TASK. Every line in the material below that includes "Switch" should be copied.

____________________

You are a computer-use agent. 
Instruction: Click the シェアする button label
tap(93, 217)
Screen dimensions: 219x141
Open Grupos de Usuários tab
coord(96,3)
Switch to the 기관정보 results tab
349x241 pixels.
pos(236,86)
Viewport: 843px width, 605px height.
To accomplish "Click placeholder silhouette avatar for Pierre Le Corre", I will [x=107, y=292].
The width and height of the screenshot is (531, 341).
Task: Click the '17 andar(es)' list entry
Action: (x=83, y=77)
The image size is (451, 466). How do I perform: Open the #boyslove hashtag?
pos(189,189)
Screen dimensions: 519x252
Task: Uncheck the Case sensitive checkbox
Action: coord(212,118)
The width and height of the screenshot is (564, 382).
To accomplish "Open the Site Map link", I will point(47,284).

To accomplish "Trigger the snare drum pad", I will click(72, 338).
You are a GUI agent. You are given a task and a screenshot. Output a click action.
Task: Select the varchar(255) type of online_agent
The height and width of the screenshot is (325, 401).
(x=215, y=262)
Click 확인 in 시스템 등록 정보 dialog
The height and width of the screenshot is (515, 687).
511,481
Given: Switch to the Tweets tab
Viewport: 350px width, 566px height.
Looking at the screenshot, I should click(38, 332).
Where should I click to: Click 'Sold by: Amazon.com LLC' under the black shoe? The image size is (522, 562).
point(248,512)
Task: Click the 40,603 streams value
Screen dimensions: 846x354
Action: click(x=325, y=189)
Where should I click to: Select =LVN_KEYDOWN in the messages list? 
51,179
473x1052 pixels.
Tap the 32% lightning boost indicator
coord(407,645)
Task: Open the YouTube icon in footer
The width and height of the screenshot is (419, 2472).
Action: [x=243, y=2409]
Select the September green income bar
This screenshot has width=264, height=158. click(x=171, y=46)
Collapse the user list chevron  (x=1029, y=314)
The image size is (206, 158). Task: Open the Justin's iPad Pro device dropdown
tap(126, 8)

____________________

ANSWER BELOW.
Switch to the 기관정보 results tab
Given: Switch to the Tweets tab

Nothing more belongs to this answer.